Avec les lois en faveur des femmes battues ou le mariage des homosexuels, cette régularisation fait partie des gestes que le gouvernement Zapatero met en avant pour apparaître différent de son prédécesseur de droite, Aznar, et présenter à l'électorat de gauche le profil d'un homme de dialogue et de progrès. Mais cette régularisation est, tout autant que celle des travailleurs immigrés qui vont en bénéficier, celle des patrons qui les employaient jusque-là de façon illégale.

Selon la procédure prévue, le travailleur concerné devait en effet présenter un contrat de travail de six mois, un casier judiciaire vierge, un certificat de domicile et une preuve de présence en Espagne avant le mois d'août 2004. Ces documents n'étaient pas si évidents à réunir, puisqu'ils dépendaient de la bonne volonté de différentes personnes: les autorités du pays d'origine, l'employeur, la municipalité de leur résidence.

Il y avait donc bien des difficultés légales à franchir.
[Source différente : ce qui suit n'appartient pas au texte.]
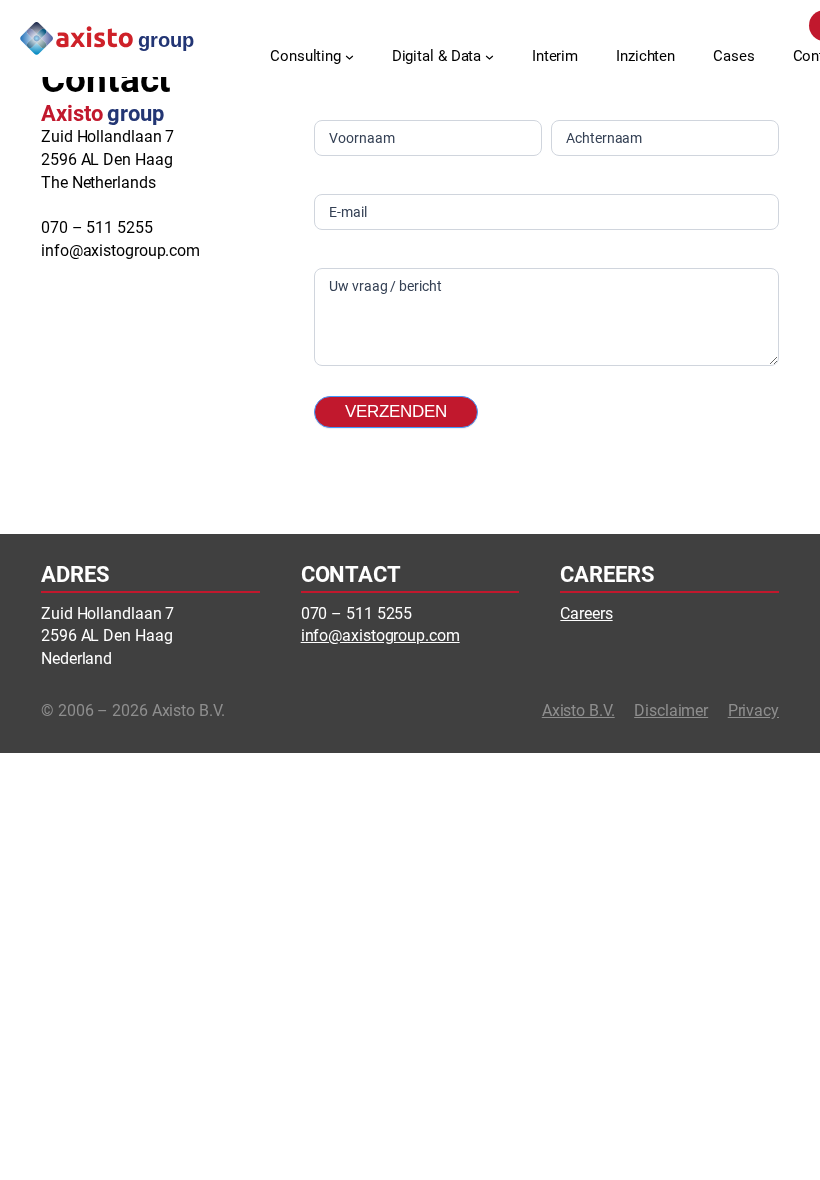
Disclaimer (671, 710)
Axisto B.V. (578, 710)
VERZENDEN (396, 411)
Certaines municipalités, sensibles aux arguments du parti de droite d'Aznar, qui dénonçait cette mesure en y voyant une invitation aux immigrés à venir en Espagne, n'ont pas joué le jeu pour les certificats de résidence.

L'accord de l'employeur n'était pas non plus évident. Les porte-parole du patronat étaient favorables, mais pas certains patrons individuels. On avait dénombré, dans les quinze premiers jours de l'opération, 58000 licenciements de travailleurs sans papiers parallèlement à 48000 candidatures à la régularisation.
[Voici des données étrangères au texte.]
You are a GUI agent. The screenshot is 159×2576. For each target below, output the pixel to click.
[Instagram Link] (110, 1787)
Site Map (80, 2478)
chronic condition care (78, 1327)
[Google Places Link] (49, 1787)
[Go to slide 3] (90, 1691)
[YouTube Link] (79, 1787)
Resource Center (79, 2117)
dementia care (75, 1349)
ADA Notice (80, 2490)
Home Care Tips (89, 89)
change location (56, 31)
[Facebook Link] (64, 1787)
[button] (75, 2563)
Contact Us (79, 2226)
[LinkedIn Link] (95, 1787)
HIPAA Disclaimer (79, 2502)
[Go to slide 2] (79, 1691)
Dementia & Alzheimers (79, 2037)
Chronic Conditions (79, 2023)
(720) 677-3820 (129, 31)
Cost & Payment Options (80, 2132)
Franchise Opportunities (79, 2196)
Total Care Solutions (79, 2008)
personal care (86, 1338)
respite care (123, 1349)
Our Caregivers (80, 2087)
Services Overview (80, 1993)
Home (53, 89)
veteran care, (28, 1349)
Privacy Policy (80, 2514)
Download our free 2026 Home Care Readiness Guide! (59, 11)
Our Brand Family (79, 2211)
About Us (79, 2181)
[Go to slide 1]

La moitié des bénéficiaires de celle-ci sont des ressortissants d'Amérique latine, chassés par la dégradation économique et sociale du continent sud-américain ces dernières années, notamment des Equatoriens et des Colombiens. On trouve ensuite des Roumains (16% environ) et des Marocains (près de 10%).

Le ministre du Travail s'est félicité de cette opération en expliquant qu'il ne resterait en dehors de celle-ci que cent mille sans-papiers. Mais il en ne prend en compte que la prévision du gouvernement, qui est de 800000 sans-papiers régularisables, et passe ainsi sous silence le fait qu'il reste un million de sans-papiers non régularisés car ils ne rentraient pas dans le cadre juridique prévu.

Cette régularisation massive est évidemment bienvenue pour ceux qui vont en bénéficier, il reste le problème de tous ceux qui en sont écartés. Le gouvernement, qui a refusé de prolonger les délais, affirme qu'il n'y aura plus de telle opération. Les non-régularisés seront encore donc plus marginalisés et privés de recours.

La majorité des travailleurs restés sans papiers continuera donc de subir la même exploitation forcenée. Ce sera le cas, par exemple, de nombreux ouvriers agricoles, d'Andalousie et d'ailleurs, ou bien du personnel de maison, des ouvriers du bâtiment et des employés de l'hôtellerie-restauration. Même si ces catégories sont celles où l'on compte le plus de travailleurs régularisés, ce sont aussi celles où on continuera à rencontrer de très nombreux travailleurs en situation irrégulière, car les employeurs de ces secteurs continueront à recourir sans vergogne à ces pratiques pour tirer vers le bas les conditions d'exploitation de la main-d'oeuvre. Des pratiques révoltantes qui n'ont pas seulement cours en Espagne.